*Task details*
Set down all the data again. Change nothing.

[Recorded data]
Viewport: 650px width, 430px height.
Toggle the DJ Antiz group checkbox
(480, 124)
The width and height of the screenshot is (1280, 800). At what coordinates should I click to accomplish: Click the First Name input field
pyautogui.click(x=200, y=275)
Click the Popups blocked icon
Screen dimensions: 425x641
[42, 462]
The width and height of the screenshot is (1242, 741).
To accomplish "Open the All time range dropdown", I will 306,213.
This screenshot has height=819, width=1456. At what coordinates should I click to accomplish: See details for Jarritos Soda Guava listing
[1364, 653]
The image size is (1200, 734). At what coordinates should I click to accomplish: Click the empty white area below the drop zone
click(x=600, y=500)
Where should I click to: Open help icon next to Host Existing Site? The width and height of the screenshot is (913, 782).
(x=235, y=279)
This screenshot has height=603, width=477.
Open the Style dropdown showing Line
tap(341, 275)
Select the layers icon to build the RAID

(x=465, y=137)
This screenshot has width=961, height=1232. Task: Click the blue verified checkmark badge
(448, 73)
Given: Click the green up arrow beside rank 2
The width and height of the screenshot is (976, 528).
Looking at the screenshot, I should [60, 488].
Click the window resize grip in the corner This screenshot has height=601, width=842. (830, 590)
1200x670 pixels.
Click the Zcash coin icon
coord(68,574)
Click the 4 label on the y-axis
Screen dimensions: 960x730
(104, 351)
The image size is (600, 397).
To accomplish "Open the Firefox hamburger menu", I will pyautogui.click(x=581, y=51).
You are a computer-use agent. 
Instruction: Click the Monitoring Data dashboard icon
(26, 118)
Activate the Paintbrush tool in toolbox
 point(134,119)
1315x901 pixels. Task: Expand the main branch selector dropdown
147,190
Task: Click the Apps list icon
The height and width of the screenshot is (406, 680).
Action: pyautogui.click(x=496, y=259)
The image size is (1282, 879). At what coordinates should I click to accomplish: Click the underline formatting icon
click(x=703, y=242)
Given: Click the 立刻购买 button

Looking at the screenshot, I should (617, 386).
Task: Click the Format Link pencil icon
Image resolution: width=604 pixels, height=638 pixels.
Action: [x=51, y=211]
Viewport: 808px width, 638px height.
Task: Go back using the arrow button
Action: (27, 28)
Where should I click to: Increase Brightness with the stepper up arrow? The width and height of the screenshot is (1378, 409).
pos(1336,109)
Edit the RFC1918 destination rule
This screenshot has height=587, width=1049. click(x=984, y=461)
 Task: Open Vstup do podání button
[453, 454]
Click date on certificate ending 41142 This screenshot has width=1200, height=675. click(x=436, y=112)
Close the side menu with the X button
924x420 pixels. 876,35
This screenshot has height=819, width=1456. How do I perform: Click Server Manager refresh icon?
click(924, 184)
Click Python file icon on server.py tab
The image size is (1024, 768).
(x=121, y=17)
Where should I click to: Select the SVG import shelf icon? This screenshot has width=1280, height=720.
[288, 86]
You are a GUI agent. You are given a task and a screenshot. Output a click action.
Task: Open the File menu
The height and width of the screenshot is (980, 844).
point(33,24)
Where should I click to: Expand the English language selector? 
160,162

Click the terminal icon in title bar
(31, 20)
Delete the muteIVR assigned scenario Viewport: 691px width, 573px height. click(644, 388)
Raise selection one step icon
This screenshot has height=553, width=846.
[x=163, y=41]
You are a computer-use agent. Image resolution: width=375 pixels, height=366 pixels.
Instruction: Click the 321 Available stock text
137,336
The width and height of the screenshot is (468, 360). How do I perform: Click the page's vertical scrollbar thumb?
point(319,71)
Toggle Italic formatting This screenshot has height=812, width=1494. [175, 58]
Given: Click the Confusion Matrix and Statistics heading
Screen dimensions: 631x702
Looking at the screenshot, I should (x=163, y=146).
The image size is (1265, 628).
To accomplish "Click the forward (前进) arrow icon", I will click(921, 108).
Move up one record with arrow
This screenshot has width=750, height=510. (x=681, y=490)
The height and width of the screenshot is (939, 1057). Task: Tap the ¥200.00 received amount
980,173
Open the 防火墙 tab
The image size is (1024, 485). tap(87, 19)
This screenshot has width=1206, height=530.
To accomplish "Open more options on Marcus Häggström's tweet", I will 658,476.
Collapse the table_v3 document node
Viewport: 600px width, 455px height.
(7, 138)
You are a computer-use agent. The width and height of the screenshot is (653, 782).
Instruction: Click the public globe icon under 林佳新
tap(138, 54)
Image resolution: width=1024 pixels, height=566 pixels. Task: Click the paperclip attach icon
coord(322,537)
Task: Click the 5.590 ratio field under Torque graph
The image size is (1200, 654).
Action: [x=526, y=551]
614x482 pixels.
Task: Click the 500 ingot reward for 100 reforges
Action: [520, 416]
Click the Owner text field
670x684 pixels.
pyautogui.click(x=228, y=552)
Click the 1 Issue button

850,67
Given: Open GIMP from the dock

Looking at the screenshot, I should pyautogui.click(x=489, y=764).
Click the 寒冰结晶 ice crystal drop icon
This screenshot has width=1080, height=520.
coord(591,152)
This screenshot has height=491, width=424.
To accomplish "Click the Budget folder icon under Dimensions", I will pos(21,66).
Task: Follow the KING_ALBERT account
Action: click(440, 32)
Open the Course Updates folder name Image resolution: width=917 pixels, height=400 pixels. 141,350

*Final answer*
Viewport: 650px width, 430px height.
Toggle the DJ Antiz group checkbox
(480, 124)
The width and height of the screenshot is (1280, 800). At what coordinates should I click to accomplish: Click the First Name input field
pyautogui.click(x=200, y=275)
Click the Popups blocked icon
Screen dimensions: 425x641
[42, 462]
The width and height of the screenshot is (1242, 741).
To accomplish "Open the All time range dropdown", I will 306,213.
This screenshot has height=819, width=1456. At what coordinates should I click to accomplish: See details for Jarritos Soda Guava listing
[1364, 653]
The image size is (1200, 734). At what coordinates should I click to accomplish: Click the empty white area below the drop zone
click(x=600, y=500)
Where should I click to: Open help icon next to Host Existing Site? The width and height of the screenshot is (913, 782).
(x=235, y=279)
This screenshot has height=603, width=477.
Open the Style dropdown showing Line
tap(341, 275)
Select the layers icon to build the RAID

(x=465, y=137)
This screenshot has width=961, height=1232. Task: Click the blue verified checkmark badge
(448, 73)
Given: Click the green up arrow beside rank 2
The width and height of the screenshot is (976, 528).
Looking at the screenshot, I should [60, 488].
Click the window resize grip in the corner This screenshot has height=601, width=842. (830, 590)
1200x670 pixels.
Click the Zcash coin icon
coord(68,574)
Click the 4 label on the y-axis
Screen dimensions: 960x730
(104, 351)
The image size is (600, 397).
To accomplish "Open the Firefox hamburger menu", I will pyautogui.click(x=581, y=51).
You are a computer-use agent. 
Instruction: Click the Monitoring Data dashboard icon
(26, 118)
Activate the Paintbrush tool in toolbox
 point(134,119)
1315x901 pixels. Task: Expand the main branch selector dropdown
147,190
Task: Click the Apps list icon
The height and width of the screenshot is (406, 680).
Action: pyautogui.click(x=496, y=259)
The image size is (1282, 879). At what coordinates should I click to accomplish: Click the underline formatting icon
click(x=703, y=242)
Given: Click the 立刻购买 button

Looking at the screenshot, I should (617, 386).
Task: Click the Format Link pencil icon
Image resolution: width=604 pixels, height=638 pixels.
Action: [x=51, y=211]
Viewport: 808px width, 638px height.
Task: Go back using the arrow button
Action: (27, 28)
Where should I click to: Increase Brightness with the stepper up arrow? The width and height of the screenshot is (1378, 409).
pos(1336,109)
Edit the RFC1918 destination rule
This screenshot has height=587, width=1049. click(x=984, y=461)
 Task: Open Vstup do podání button
[453, 454]
Click date on certificate ending 41142 This screenshot has width=1200, height=675. click(x=436, y=112)
Close the side menu with the X button
924x420 pixels. 876,35
This screenshot has height=819, width=1456. How do I perform: Click Server Manager refresh icon?
click(924, 184)
Click Python file icon on server.py tab
The image size is (1024, 768).
(x=121, y=17)
Where should I click to: Select the SVG import shelf icon? This screenshot has width=1280, height=720.
[288, 86]
You are a GUI agent. You are given a task and a screenshot. Output a click action.
Task: Open the File menu
The height and width of the screenshot is (980, 844).
point(33,24)
Where should I click to: Expand the English language selector? 
160,162

Click the terminal icon in title bar
(31, 20)
Delete the muteIVR assigned scenario Viewport: 691px width, 573px height. click(644, 388)
Raise selection one step icon
This screenshot has height=553, width=846.
[x=163, y=41]
You are a computer-use agent. Image resolution: width=375 pixels, height=366 pixels.
Instruction: Click the 321 Available stock text
137,336
The width and height of the screenshot is (468, 360). How do I perform: Click the page's vertical scrollbar thumb?
point(319,71)
Toggle Italic formatting This screenshot has height=812, width=1494. [175, 58]
Given: Click the Confusion Matrix and Statistics heading
Screen dimensions: 631x702
Looking at the screenshot, I should (x=163, y=146).
The image size is (1265, 628).
To accomplish "Click the forward (前进) arrow icon", I will click(921, 108).
Move up one record with arrow
This screenshot has width=750, height=510. (x=681, y=490)
The height and width of the screenshot is (939, 1057). Task: Tap the ¥200.00 received amount
980,173
Open the 防火墙 tab
The image size is (1024, 485). tap(87, 19)
This screenshot has width=1206, height=530.
To accomplish "Open more options on Marcus Häggström's tweet", I will 658,476.
Collapse the table_v3 document node
Viewport: 600px width, 455px height.
(7, 138)
You are a computer-use agent. The width and height of the screenshot is (653, 782).
Instruction: Click the public globe icon under 林佳新
tap(138, 54)
Image resolution: width=1024 pixels, height=566 pixels. Task: Click the paperclip attach icon
coord(322,537)
Task: Click the 5.590 ratio field under Torque graph
The image size is (1200, 654).
Action: [x=526, y=551]
614x482 pixels.
Task: Click the 500 ingot reward for 100 reforges
Action: [520, 416]
Click the Owner text field
670x684 pixels.
pyautogui.click(x=228, y=552)
Click the 1 Issue button

850,67
Given: Open GIMP from the dock

Looking at the screenshot, I should pyautogui.click(x=489, y=764).
Click the 寒冰结晶 ice crystal drop icon
This screenshot has width=1080, height=520.
coord(591,152)
This screenshot has height=491, width=424.
To accomplish "Click the Budget folder icon under Dimensions", I will pos(21,66).
Task: Follow the KING_ALBERT account
Action: click(440, 32)
Open the Course Updates folder name Image resolution: width=917 pixels, height=400 pixels. 141,350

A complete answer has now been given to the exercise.